• Exercise:
Within the listing below, locate all lines containing the word "computer". Copy each one.

---------- Dataset entries ----------

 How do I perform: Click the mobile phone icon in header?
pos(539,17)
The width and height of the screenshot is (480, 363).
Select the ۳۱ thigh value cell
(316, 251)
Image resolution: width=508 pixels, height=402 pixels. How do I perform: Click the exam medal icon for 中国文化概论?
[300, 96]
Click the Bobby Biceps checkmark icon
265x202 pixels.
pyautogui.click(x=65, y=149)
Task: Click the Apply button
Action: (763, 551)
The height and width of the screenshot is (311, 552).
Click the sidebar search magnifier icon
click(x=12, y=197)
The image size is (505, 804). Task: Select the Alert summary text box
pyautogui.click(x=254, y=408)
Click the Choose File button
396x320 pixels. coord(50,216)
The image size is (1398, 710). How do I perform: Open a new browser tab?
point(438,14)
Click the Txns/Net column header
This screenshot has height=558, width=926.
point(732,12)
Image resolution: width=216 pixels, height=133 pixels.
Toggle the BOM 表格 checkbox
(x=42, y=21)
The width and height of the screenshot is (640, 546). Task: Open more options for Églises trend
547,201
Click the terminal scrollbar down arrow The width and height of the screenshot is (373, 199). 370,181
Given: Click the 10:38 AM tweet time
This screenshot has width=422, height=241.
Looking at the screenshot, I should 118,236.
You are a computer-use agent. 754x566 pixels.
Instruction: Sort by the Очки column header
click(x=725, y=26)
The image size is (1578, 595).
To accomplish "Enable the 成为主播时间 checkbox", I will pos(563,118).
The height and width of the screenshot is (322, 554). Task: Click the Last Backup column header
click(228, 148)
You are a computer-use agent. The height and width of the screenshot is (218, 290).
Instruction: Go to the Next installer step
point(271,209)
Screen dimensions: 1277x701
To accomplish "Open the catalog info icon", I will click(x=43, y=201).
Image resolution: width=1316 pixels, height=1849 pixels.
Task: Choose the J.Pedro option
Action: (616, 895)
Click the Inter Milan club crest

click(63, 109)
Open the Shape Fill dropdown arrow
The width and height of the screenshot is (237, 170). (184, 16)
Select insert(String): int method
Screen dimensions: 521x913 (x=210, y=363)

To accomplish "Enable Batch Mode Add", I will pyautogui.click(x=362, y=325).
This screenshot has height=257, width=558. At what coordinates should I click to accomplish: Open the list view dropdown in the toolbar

----------

• Answer to this problem:
You are a computer-use agent. 754x566 pixels.
You are a computer-use agent. The height and width of the screenshot is (218, 290).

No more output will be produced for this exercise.